Oscar Wilde
Oscar Wilde
Sixteen Letters from Oscar Wilde - 1930
SIXTEEN LETTERS FROM OSCAR WILDE. Edited and with Notes by John Rothenstein. New York: Coward-McCann, Inc., 1930. First Edition. Limited Edition.
A lovely First Edition copy of this scarce and fascinating book. Irish author Oscar Wilde (1854-1900) was known mainly for his plays, such as The Importance of Being Earnest and for his only novel, The Picture of Dorian Gray. This book is in a Limited Edition of 515 copies of which 500 were for sale.
Published in 1930, this slim volume, just 39 pages, is now long out of print and quite scarce. From the Editor:
EDITOR’S NOTE
The sixteen letters that follow are all that remain of a series written by Oscar Wilde to William Rothenstein between 1891 and 1900.
They are now published, for the first time, in deference to the often-expressed wishes of several of the writer’s surviving friends. One of them, number VIII, I remember hearing M. André Gide describe as the most important unpublished Wilde letter he knew of. Wilde possessed to a singular degree the power of endowing everything he touched, however lightly, with something of his own personality. Even such things as envelopes bear, at times, the impress of his fancy. So here the form of address, where the envelope still exists, is printed beneath the appropriate letter.
To the letters which the writer left undated, the actual or approximate dates have been added, in brackets.
Finally, I should like to record my gratitude to Mr.

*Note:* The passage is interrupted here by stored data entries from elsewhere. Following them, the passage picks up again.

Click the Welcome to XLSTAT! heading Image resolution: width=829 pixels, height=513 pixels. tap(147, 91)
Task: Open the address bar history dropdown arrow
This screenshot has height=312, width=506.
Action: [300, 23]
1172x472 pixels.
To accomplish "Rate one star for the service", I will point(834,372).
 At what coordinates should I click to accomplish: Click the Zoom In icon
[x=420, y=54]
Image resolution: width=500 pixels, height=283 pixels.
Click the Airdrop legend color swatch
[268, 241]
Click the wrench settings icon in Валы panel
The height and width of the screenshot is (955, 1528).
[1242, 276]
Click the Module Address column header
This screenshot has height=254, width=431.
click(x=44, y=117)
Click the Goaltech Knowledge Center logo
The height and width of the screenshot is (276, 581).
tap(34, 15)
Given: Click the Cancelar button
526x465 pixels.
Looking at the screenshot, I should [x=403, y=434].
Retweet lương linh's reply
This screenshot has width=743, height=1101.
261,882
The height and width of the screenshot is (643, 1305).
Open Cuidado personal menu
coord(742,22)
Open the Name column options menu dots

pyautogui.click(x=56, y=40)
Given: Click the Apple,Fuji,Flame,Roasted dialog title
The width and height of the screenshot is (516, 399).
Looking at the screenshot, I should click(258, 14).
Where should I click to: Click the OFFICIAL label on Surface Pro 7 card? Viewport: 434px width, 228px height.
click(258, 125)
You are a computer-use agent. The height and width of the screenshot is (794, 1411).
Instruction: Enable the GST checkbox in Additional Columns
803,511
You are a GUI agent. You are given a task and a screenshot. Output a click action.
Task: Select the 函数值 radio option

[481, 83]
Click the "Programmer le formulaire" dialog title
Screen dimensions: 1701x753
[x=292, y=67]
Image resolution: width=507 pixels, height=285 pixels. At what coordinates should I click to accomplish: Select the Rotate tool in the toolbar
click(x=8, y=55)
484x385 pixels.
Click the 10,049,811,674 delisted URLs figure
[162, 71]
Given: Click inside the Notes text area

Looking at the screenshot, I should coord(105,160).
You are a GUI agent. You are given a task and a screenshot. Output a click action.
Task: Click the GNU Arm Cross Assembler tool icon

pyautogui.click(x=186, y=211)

Max Beerbohm for his very kind permission to reproduce in this book two hitherto unpublished caricatures.
J. R.
Contents include 16 Letters written from:
Paris 1891; Bad-Homburg 1892; Oxford 1893; London 1893; London 1894; Worthing 1894; Paris 1894; 3 from Berneval-sur-Mer 1897; 2 from Dieppe 1897; Berneval sur-Mer 1897; La Roche-Guyon 1897; 2 from Paris, 1898 and 1899.